Integer Undefined Behavior Detection using Clang 3.3


Undefined behaviors in C/C++ are harmful to developers:

  • There are many kinds of undefined behavior
  • They can be hard to understand
  • Their effect changes depending on which compiler version you use, which compiler options you use, and they get worse every time an optimizer gets smarter
  • Plenty of them aren’t reliably detected by any tool that I know of

Until these languages die, which isn’t going to happen anytime soon, our best defense against undefined behaviors is to write better checking tools. Recently, Clang has started to accumulate a nice collection of such tools, many of which can be enabled using the compiler flag -fsanitize=undefined. The Clang manual has more details.

Our modest contribution has been a collection of checks for integer undefined behaviors like signed overflow and shift-past-bitwidth. These checks have been part of LLVM for a while and finally now they are part of the 3.3 release which comes in variety of convenient pre-compiled packages.

To find integer undefined behaviors in a code base that you are about, there are three steps:

  1. Install Clang/LLVM 3.3 from a binary package or from source and make sure that clang and clang++ are in your PATH. If compiling from source, you will need to build compiler-rt. Full instructions are here.

  2. Build your code base using clang or clang++ and a flag such as -fsanitize=undefined

  3. Test the compiled code as thoroughly as possible; if any sanitizer output appears then you have probably found one or more bugs. The lines you care about will contain the string “runtime error”.

Let’s go through a quick example. I did this on a Linux machine but it should be more or less the same on other platforms. Grab the latest stable version of Perl, untar it, and run its configure script:

wget http://www.cpan.org/src/5.0/perl-5.18.0.tar.gz
tar xvf perl-5.18.0.tar.gz
cd perl-5.18.0/
./Configure

When the configure script asks for a C compiler, respond with clang -fsanitize=undefined. Then build Perl, run its test suite, and look for problems:

make -j4
make test > make.out 2>&1
grep 'runtime error' make.out | sort | uniq

At this point you should see several hundred lines of undefined behavior errors. Here’s the full output.

Since modern C compilers actually exploit undefined integer behaviors in order to generate code that you didn’t expect or want, this whole exercise is probably worth doing for codes whose correctness you care about.

,

8 responses to “Integer Undefined Behavior Detection using Clang 3.3”

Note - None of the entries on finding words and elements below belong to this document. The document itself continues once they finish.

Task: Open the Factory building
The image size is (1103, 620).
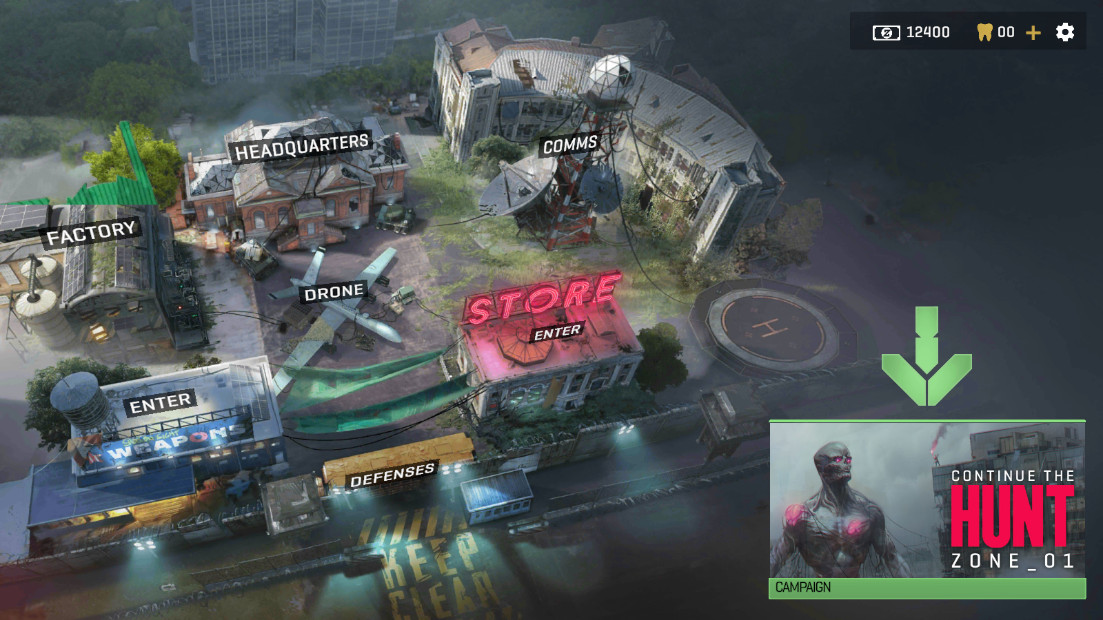Action: 91,233
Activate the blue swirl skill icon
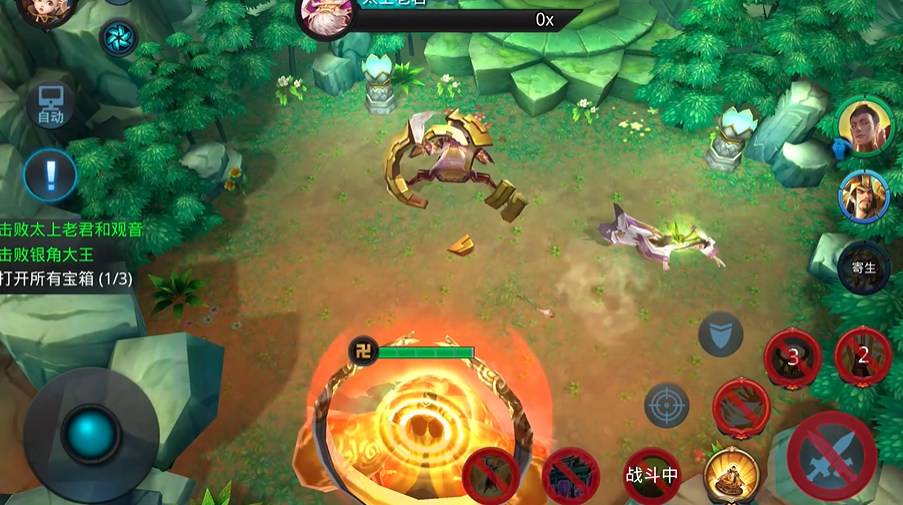The height and width of the screenshot is (505, 903). (119, 38)
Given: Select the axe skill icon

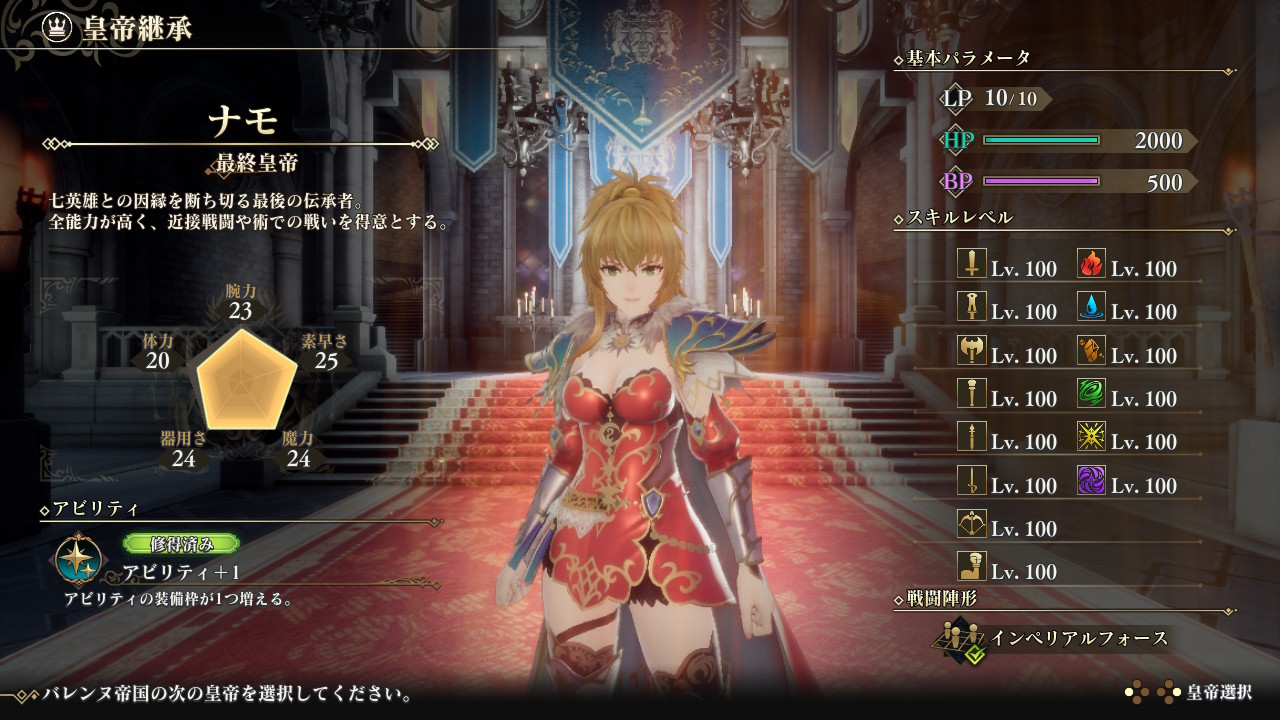Looking at the screenshot, I should pos(972,351).
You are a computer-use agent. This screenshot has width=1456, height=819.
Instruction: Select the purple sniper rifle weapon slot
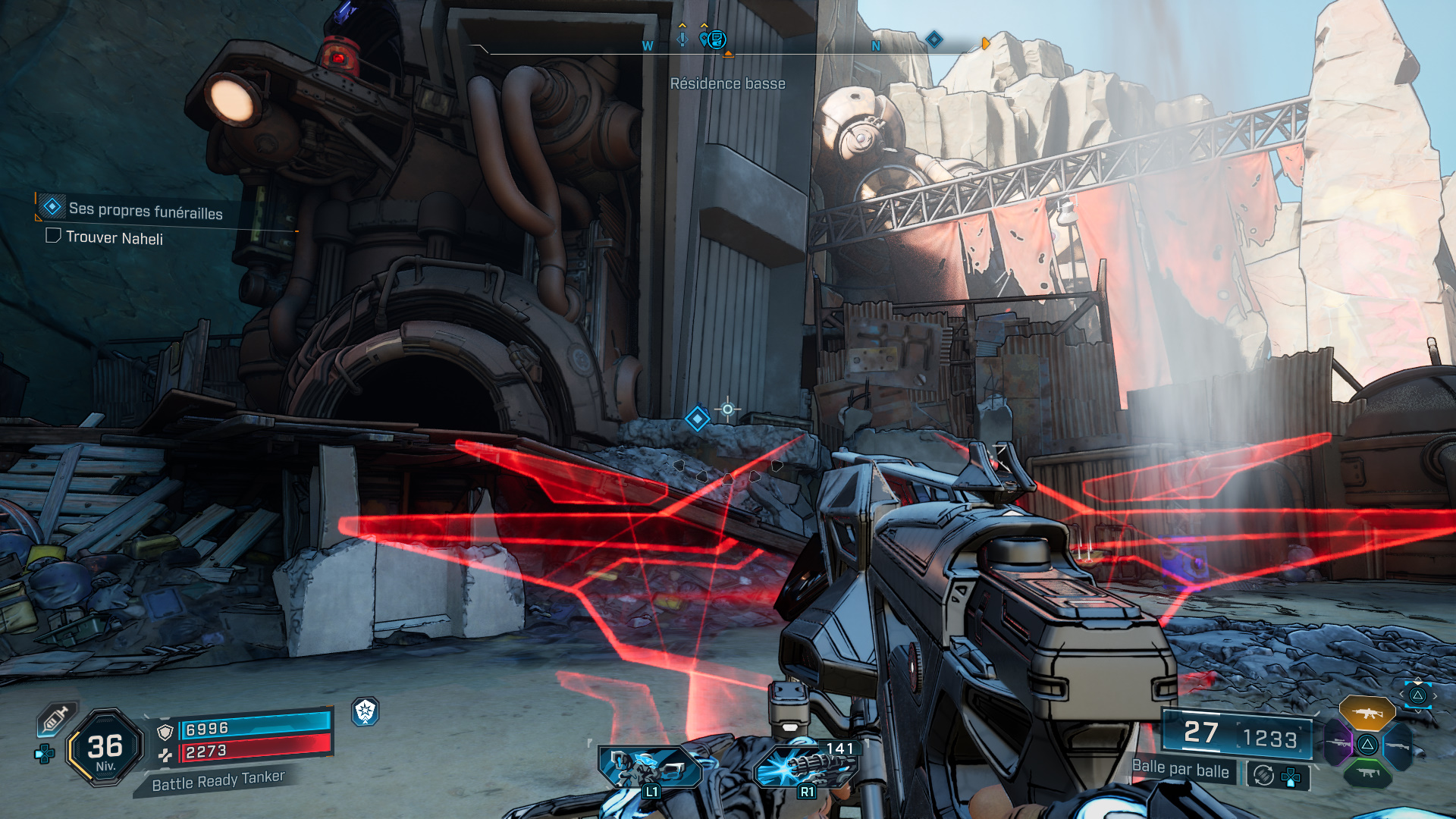point(1338,743)
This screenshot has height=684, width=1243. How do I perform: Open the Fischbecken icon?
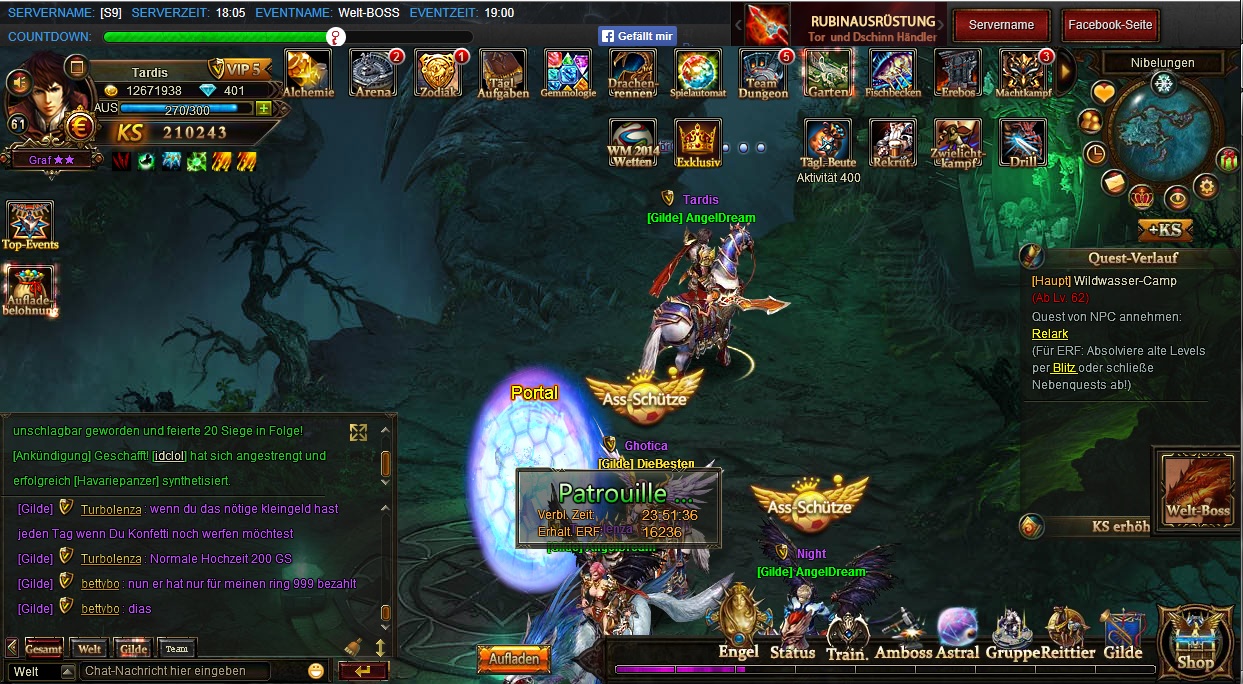(x=893, y=72)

  1. Indeed, it looks as if the test output shows that it is detecting float overflows as well. Presumably these are the results of casts, rather than arithmetic. (My very shaky memory tells me that arithmetic overflows on floats just produce NaNs…)

  2. Hi Michael, I believe that your guess is correct. It’s not totally clear to me that FP checks should be turned on by the catchall undefined behavior detection flag but it’s not something I think about much either.

  3. Interesting tool!

    Regarding applying it to Perl: I’m certain it found a few genuine bugs (regexp compilation using I32’s as offsets?), but others are pretty much what one would expect. For example the error at “pp.c:2527:7” is in the opcode that implements a special case of integer arithmetic: A (Perl) user needs to explicitly enable “use integer” mode to get the machine’s raw integer arithmetic. In this mode, perl doesn’t prevent the user from doing the wrong thing. The test which provokes the undefined behaviour is specifically testing the corner cases. One could argue it’s therefore a bug in the test script.

    In any case, this seems a very useful tool. Thank you!

  4. Hi Steffen, thanks for the comments, I’d b very interested to hear how many of these end up being useful to the Perl developers.

  5. @Michael Norrish: You are right, on most systems, the default is that an arithmetic overflow produces ±∞. However, it is possible to set the system to trap on overflow. Also, in most programs, ±∞ are undesirable and checking for them is thus a worthy endeavour (as done in the Astrée system, for instance).

    Overflow on conversion to integer, if I remember correctly, is an undefined behavior.

  6. @John: Thanks for all your work, since it’s now integrated into clang… We can therefore use the PAGAI static analyzer to check for the reachability of the trap condition!